## [THE PROBLEM]
Copy out the records word for word, from their first line through the line that contains "Looking at the screenshot, I should click(54, 73).", including both of those lines.
______________________________
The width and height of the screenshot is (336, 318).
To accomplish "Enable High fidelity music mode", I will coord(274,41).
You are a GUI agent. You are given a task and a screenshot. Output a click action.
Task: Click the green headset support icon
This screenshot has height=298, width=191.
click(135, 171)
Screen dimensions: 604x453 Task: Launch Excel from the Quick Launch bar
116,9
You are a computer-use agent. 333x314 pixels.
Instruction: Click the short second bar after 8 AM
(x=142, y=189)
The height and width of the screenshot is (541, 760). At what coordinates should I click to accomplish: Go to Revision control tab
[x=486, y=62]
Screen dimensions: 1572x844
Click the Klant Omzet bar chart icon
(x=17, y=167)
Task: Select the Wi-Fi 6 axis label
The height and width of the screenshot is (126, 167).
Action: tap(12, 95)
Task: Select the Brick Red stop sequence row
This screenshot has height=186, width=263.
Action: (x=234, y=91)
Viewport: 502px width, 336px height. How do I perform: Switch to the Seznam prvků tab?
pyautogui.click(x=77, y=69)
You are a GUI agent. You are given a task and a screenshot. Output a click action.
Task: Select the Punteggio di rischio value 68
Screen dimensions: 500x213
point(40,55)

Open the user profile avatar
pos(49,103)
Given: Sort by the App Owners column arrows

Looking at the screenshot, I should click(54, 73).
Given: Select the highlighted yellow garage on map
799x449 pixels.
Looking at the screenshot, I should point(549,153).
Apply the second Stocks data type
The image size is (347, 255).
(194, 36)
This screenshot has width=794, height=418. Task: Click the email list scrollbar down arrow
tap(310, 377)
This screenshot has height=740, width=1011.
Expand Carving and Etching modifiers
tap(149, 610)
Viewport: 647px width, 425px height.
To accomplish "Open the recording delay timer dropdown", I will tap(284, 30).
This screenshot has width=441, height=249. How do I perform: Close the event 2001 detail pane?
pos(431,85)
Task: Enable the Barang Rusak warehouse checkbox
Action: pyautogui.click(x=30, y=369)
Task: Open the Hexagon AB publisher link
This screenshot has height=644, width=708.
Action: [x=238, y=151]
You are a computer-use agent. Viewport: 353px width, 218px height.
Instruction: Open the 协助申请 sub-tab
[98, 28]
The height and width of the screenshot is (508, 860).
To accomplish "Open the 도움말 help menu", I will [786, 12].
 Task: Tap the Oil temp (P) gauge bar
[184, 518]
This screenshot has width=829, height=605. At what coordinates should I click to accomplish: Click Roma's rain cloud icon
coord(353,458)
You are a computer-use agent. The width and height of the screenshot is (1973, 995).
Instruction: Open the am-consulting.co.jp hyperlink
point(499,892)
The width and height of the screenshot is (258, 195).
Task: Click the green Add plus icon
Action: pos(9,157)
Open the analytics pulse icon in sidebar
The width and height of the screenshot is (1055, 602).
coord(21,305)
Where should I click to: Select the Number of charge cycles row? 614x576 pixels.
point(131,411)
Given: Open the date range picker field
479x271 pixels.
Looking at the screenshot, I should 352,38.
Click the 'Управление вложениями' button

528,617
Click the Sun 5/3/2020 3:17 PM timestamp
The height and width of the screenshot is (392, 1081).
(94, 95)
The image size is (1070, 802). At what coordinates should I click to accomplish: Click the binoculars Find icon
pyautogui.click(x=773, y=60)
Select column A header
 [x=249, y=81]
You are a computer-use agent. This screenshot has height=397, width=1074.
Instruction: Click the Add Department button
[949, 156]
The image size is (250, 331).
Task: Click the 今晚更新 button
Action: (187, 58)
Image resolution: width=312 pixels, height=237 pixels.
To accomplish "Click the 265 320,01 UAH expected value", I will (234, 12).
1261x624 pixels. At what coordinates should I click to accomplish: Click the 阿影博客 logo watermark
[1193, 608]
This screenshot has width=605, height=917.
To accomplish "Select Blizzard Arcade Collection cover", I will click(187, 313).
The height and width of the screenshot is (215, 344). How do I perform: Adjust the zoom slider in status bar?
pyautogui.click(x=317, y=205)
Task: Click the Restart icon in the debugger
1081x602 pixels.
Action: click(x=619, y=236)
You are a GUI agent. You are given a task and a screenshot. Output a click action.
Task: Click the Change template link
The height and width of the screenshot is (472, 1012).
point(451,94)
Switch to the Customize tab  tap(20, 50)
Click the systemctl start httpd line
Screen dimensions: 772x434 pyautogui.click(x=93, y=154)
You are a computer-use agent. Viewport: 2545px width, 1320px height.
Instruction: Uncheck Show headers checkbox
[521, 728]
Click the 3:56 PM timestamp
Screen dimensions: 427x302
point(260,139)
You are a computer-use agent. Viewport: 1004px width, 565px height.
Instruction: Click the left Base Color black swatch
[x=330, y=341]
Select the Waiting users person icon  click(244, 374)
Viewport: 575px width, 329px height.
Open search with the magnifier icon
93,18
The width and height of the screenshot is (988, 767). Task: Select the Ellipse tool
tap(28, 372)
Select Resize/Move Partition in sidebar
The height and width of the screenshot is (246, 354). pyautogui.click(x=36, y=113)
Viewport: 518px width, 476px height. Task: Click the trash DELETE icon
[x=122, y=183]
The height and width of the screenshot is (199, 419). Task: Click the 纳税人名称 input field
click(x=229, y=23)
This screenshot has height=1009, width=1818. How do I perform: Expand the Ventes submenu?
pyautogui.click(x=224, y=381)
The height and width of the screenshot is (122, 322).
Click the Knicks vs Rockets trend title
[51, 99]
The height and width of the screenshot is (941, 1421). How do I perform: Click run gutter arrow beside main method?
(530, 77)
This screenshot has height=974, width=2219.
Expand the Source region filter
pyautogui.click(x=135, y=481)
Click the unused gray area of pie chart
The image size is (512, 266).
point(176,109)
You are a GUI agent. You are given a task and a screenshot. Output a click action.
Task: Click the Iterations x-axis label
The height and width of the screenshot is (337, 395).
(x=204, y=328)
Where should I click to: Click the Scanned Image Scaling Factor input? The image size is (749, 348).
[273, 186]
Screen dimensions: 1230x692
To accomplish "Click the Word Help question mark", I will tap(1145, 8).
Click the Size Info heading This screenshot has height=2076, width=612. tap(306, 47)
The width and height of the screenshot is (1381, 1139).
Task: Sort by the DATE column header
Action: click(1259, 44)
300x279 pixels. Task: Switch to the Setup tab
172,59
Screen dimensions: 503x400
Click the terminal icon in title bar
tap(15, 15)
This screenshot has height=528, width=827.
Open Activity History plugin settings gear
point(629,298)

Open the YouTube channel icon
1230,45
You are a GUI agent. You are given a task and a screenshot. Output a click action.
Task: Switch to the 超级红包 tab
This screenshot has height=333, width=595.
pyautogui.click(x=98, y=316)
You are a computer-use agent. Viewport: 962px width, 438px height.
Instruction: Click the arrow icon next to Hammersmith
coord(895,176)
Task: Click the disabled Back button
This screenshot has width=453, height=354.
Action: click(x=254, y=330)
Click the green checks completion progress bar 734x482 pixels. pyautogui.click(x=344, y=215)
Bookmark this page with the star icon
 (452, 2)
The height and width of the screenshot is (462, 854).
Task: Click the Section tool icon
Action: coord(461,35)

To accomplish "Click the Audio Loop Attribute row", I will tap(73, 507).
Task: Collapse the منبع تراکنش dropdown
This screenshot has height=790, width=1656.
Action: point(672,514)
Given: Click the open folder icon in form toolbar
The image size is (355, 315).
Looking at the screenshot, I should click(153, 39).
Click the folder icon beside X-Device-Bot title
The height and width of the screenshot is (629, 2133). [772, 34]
______________________________
## [RESULT OF THIS EXERCISE]
The width and height of the screenshot is (336, 318).
To accomplish "Enable High fidelity music mode", I will coord(274,41).
You are a GUI agent. You are given a task and a screenshot. Output a click action.
Task: Click the green headset support icon
This screenshot has height=298, width=191.
click(135, 171)
Screen dimensions: 604x453 Task: Launch Excel from the Quick Launch bar
116,9
You are a computer-use agent. 333x314 pixels.
Instruction: Click the short second bar after 8 AM
(x=142, y=189)
The height and width of the screenshot is (541, 760). At what coordinates should I click to accomplish: Go to Revision control tab
[x=486, y=62]
Screen dimensions: 1572x844
Click the Klant Omzet bar chart icon
(x=17, y=167)
Task: Select the Wi-Fi 6 axis label
The height and width of the screenshot is (126, 167).
Action: tap(12, 95)
Task: Select the Brick Red stop sequence row
This screenshot has height=186, width=263.
Action: (x=234, y=91)
Viewport: 502px width, 336px height. How do I perform: Switch to the Seznam prvků tab?
pyautogui.click(x=77, y=69)
You are a GUI agent. You are given a task and a screenshot. Output a click action.
Task: Select the Punteggio di rischio value 68
Screen dimensions: 500x213
point(40,55)

Open the user profile avatar
pos(49,103)
Given: Sort by the App Owners column arrows

Looking at the screenshot, I should click(54, 73).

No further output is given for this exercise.